Le Sénégal et le Gabon viennent tous deux, de la plus souveraine de manière, d’appliquer la réciprocité envers l’Union Européenne. «Pour la réouverture du ciel aux vols internationaux, le principe de réciprocité sera applicable à tous les Etats ayant pris des mesures à l’encontre du Sénégal», a déclaré Alioune Sarr, le ministre sénégalais du Tourisme et des Transports aériens. Lundi, le président sénégalais, Macky Sall, avait annoncé la réouverture des frontières aériennes de son pays, le 15 juillet prochain.
Le ministre gabonais du Tourisme et du Commerce,Hugues Mbadinga Madiya, estime de son côté que «bien que le gouvernement vient d’annoncer la réouverture du ciel aux vols internationaux, le principe de réciprocité sera applicable à tous les pays ayant pris des mesures à l’encontre du Gabon».
Toutes les compagnies aériennes internationales ont le droit de desservir le Gabon à raison de 2 vols par compagnie et par semaine. Seuls seront autorisés à embarquer aux aéroports du Gabon et à y débarquer, les passagers des vols commerciaux présentant des tests négatifs au COVID-19 effectués cinq jours au moins et dix jours au plus avant la date de débarquement par un centre agréé par l’Organisation mondiale de la santé (OMS).
A ce jour, le Sénégal compte 6.925 cas confirmés, dont 116 décès et 4.545 guéris, depuis le 2 mars. Quant au Gabon, il a enregistré 5.513 cas positifs, dont 2.508 guérisons et 42 décès.
Si la réciprocité est un des premiers principes des relations internationales, il va de soi que cette décision, pour être efficace, doit être coordonnée. Pris individuellement, le Sénégal et le Gabon ne peuvent pas contraindre l’Union Européenne à réviser sa position de ne admettre que 4 pays africains (Tunisie, Maroc, Algérie et Rwanda) choisis selon des critères épidémiologiques d’après Bruxelles. Le moindre examen des taux de contamination, de la vitesse de propagation et de la mortalité entre les différents pays africains ne permet pas de confirmer la rationalité d’une telle décision.

## Les données
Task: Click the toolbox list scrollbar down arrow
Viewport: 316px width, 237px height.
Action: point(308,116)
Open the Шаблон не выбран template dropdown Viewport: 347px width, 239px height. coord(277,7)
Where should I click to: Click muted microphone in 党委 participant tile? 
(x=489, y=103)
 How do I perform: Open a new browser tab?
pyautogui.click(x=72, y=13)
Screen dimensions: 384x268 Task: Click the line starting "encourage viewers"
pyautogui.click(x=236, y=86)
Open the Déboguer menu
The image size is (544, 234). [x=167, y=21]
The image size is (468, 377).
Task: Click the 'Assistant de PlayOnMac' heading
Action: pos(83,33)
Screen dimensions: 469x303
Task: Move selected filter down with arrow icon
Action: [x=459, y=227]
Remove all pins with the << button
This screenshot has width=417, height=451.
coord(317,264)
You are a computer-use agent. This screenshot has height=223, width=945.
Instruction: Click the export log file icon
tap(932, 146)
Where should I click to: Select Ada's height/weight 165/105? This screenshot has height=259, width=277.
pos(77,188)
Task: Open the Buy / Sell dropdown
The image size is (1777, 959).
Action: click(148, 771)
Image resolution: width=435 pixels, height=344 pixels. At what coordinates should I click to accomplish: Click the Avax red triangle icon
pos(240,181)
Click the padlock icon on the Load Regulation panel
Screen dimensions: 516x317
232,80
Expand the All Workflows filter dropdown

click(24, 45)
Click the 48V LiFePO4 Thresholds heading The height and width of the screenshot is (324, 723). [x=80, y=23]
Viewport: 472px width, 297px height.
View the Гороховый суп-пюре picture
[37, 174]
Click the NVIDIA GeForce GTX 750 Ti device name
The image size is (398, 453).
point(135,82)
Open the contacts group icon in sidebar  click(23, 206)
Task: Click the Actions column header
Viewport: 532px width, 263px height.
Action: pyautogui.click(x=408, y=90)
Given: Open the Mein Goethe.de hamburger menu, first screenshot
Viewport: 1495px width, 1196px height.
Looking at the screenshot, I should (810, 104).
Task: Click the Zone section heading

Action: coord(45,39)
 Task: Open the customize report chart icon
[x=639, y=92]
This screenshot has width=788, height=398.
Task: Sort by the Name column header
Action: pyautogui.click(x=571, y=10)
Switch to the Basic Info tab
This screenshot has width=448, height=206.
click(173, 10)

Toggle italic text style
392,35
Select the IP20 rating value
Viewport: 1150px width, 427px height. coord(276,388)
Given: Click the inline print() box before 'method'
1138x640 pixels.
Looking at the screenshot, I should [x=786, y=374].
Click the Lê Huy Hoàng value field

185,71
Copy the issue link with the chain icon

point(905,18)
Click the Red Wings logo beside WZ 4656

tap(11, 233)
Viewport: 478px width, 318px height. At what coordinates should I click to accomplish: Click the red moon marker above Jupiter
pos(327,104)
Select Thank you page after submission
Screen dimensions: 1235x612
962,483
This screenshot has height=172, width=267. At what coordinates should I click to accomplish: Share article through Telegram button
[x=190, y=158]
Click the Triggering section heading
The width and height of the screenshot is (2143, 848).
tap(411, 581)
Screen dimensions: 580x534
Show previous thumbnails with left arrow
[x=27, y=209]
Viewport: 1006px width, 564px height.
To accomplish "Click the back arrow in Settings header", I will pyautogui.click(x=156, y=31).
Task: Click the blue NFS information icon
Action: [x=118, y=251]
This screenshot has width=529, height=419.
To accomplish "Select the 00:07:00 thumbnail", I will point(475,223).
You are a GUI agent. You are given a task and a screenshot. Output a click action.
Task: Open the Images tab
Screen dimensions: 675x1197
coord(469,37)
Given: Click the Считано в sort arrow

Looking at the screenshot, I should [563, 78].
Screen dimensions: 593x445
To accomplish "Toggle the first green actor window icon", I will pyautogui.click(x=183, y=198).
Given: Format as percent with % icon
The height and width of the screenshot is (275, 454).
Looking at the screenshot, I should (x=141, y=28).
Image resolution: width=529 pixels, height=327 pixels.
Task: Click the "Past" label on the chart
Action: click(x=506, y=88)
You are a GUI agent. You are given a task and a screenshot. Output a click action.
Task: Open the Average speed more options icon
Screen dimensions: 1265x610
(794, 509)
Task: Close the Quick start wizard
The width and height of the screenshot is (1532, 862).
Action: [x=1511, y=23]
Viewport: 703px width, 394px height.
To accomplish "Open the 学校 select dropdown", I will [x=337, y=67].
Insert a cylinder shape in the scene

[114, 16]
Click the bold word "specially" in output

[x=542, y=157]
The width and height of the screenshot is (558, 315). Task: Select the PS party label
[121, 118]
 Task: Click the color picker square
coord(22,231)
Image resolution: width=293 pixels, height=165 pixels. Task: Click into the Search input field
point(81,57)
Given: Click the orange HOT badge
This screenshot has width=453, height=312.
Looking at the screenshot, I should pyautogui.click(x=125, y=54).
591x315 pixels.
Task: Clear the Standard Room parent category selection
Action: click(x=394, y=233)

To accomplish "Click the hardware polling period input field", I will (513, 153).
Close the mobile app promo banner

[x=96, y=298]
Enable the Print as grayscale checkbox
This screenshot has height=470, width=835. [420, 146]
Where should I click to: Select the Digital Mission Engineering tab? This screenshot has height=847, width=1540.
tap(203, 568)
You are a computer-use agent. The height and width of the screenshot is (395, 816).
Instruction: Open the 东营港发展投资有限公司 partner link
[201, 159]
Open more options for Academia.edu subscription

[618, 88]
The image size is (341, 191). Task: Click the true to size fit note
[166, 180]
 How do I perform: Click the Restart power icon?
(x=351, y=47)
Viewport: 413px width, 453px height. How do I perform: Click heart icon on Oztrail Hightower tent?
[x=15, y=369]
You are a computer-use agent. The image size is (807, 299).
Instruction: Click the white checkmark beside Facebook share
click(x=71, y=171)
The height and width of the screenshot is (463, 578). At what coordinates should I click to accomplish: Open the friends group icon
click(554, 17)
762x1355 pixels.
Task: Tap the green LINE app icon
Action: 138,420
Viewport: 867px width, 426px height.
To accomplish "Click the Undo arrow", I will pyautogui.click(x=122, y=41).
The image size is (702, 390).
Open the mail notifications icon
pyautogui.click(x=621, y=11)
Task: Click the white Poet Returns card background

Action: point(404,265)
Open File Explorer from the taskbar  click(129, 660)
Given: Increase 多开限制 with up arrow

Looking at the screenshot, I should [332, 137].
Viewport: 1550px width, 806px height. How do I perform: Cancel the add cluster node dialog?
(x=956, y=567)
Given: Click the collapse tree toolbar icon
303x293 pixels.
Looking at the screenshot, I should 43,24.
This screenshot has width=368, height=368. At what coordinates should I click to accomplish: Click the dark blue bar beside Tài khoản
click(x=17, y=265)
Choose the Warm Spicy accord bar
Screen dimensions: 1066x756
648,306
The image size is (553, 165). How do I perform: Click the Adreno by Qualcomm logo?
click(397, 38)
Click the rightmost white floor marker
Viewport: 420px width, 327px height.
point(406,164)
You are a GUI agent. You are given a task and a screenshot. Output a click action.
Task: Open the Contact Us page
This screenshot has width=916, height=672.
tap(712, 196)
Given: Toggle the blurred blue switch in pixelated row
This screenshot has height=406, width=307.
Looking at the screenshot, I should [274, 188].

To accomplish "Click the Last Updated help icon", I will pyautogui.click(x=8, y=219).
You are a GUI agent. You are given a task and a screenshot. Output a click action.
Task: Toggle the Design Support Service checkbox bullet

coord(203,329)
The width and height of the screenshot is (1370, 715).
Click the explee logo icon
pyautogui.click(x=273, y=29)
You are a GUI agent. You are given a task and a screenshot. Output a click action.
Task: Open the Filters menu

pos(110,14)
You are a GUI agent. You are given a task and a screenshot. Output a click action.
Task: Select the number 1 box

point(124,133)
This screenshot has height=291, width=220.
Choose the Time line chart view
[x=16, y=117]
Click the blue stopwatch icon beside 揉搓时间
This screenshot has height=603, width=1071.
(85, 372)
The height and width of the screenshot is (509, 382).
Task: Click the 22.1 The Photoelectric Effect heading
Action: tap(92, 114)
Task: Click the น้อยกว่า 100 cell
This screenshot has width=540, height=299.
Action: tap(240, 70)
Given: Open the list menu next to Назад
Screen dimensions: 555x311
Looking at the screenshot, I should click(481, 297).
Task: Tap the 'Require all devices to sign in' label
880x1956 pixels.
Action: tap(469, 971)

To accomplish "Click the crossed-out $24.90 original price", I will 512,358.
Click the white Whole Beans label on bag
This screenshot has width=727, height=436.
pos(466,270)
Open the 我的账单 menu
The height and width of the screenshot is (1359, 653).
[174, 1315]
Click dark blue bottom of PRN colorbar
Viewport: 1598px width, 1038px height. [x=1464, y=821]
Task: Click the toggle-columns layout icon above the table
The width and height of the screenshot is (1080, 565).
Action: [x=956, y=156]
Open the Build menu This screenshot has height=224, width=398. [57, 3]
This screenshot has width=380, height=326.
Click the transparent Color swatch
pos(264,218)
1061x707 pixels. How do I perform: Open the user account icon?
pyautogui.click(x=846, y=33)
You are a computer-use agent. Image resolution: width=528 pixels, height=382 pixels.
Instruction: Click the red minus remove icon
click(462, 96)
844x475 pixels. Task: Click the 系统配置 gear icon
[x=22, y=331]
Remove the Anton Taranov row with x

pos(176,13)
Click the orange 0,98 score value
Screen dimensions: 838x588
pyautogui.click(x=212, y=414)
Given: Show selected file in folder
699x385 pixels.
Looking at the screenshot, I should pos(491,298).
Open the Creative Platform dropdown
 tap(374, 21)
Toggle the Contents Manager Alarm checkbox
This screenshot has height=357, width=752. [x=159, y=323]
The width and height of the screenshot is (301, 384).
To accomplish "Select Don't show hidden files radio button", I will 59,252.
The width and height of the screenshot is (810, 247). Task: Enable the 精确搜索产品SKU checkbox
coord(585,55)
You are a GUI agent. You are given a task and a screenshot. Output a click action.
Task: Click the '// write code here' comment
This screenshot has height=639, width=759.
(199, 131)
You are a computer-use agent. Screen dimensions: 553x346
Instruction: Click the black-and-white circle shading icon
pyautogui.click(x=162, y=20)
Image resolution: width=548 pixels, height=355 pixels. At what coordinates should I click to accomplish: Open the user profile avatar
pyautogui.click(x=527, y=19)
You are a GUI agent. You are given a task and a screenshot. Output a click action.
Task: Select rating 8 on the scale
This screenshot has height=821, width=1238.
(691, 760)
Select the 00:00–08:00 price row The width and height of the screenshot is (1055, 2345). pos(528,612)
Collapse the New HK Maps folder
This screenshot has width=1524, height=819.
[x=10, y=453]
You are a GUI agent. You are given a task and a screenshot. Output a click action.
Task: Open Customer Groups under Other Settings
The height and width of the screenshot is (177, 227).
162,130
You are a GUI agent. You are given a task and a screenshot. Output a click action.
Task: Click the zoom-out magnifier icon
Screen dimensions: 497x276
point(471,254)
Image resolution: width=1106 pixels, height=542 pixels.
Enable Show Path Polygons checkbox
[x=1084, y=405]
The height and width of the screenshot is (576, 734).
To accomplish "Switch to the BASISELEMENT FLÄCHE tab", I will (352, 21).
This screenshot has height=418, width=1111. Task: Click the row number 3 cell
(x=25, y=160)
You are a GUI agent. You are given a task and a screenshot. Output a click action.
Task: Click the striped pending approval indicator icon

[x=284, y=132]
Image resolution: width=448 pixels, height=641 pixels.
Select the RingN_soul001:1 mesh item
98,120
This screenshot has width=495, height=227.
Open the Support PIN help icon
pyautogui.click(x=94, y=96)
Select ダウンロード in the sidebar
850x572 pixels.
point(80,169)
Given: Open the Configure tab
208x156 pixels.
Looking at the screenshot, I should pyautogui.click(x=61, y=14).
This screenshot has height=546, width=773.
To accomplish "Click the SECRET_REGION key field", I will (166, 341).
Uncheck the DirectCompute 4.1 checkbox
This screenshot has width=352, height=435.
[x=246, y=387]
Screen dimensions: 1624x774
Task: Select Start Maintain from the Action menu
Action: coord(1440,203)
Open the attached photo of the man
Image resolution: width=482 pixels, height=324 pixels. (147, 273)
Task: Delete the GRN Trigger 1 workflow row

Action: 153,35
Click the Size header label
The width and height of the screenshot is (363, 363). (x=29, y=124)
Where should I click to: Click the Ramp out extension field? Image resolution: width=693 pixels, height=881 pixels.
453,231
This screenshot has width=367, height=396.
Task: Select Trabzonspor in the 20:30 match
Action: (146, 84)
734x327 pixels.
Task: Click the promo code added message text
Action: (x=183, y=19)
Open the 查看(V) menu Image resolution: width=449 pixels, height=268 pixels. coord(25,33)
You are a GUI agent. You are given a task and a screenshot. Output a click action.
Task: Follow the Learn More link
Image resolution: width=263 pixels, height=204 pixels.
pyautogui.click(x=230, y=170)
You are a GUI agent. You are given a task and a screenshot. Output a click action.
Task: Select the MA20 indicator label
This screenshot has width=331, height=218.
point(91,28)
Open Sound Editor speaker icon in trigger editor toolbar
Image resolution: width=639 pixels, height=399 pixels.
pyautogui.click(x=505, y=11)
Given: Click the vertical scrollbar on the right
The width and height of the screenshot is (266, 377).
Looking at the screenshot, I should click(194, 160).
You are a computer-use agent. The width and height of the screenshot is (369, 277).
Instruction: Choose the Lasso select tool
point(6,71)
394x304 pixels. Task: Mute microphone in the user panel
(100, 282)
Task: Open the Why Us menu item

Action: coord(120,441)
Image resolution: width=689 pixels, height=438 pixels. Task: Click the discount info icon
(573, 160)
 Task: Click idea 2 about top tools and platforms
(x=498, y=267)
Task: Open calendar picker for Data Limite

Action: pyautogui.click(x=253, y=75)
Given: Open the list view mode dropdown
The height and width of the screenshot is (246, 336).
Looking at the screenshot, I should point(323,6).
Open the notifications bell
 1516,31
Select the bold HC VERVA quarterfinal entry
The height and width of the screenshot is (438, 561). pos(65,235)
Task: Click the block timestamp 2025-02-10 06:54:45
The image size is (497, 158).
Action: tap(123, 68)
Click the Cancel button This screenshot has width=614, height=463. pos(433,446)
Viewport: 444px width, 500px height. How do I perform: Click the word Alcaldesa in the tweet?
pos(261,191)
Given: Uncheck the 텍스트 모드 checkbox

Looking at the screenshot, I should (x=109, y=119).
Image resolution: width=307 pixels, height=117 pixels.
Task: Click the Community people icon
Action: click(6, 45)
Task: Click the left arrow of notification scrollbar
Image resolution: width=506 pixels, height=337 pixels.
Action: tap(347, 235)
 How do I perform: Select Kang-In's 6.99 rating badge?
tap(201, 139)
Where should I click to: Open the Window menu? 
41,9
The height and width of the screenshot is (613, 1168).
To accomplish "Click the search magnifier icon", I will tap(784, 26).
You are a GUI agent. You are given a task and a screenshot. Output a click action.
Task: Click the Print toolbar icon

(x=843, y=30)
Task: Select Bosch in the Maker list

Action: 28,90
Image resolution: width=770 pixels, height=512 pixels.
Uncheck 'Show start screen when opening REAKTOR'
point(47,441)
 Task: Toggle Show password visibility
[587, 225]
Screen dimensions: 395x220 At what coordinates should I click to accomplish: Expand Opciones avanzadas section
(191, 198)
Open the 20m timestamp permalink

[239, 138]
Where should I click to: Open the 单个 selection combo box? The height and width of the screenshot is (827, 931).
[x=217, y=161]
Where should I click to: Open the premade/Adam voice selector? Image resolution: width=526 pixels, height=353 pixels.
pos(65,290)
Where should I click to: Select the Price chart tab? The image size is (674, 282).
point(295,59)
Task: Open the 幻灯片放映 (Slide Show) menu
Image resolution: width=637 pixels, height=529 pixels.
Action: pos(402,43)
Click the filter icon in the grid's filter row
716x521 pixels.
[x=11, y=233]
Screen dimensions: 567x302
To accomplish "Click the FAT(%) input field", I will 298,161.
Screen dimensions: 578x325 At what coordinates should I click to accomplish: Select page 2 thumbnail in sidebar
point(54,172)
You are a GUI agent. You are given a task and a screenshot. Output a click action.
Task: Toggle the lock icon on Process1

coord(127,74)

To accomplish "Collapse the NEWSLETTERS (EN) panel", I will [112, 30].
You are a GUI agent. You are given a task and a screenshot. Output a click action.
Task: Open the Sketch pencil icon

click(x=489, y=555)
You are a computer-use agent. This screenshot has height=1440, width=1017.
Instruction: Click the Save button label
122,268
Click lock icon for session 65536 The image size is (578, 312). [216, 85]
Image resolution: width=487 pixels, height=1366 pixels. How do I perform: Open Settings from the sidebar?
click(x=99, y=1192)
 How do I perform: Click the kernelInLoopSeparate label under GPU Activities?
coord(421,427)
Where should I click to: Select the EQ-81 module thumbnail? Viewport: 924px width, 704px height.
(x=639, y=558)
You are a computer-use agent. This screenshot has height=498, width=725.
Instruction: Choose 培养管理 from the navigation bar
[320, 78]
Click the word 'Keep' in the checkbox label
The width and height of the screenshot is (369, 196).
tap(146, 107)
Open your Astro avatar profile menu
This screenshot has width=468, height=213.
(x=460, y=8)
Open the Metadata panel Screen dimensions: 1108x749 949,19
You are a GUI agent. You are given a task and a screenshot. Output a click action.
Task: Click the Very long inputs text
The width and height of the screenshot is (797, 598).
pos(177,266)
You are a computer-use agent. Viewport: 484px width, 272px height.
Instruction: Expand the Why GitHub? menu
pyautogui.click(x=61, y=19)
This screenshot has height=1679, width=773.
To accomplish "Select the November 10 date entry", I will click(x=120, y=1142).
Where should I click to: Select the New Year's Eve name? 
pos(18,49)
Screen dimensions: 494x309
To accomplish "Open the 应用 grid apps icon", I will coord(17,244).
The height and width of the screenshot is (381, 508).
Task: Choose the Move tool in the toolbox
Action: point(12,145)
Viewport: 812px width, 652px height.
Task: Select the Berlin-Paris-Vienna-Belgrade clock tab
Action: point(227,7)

## Explorer le document
1 – D'après l'article sur la réciprocité aérienne, quels pays africains l'Union européenne admet-elle ? Citez-les tous.
2 – Traduisez en anglais la phrase suivante de l'article sur la réciprocité aérienne : « Toutes les compagnies aériennes internationales ont le droit de desservir le Gabon à raison de 2 vols par compagnie et par semaine. »
3 – Prolongez l'article sur la réciprocité aérienne au-delà de sa dernière phrase.
Les entrées proviennent d'une autre source.

## Problèmes résolus
1 – Tunisie, Maroc, Algérie, Rwanda

2 – All international airlines are entitled to serve Gabon at a rate of 2 flights per airline per week.

3 –
Mais là n’est pas le débat. L’Union Européenne est un ensemble de 27 pays qui ne peut être contraint à un bras de fer que par un ensemble équivalent qui a pour nom la CEDEAO ou, mieux encore, l’Union Africaine. Or l’absence du leadership à ces deux niveaux a contraint Macky Sall et Ali Bongo de battre le fer pendant qu’il est chaud. Cela flatte l’égo des citoyens des deux pays mais il s’agit d’actes symboliques qui doivent conduire à une réflexion globale sur le refus du confinement de l’Afrique, contaminée au COVID-19 par cette même Europe et non par la Chine. Les acts de Dakar et de Libreville doivent, pour dépasser l’anecdote, être suivis de négociations à l’échelle régionale ou continentale sur le droit fondamental de la circulation des africains selon le principe de la réciprocité intégrale. Oublier ce droit fondamental, c’est accepter le principe ségrégationniste des visas et trahir la mémoire de Rosa Park. Le commerce international fondé sur l’assignation des africains à domicile ne peut prospérer que si on accepte implicitement que l’africain, du sud du Sahara, est inférieur aux autres. Pour que le Gabon et le Sénégal ne se retrouvent pas dans une impasse, ils doivent coûte que coûte porter leurs courageuses décisions à Addis Abeba.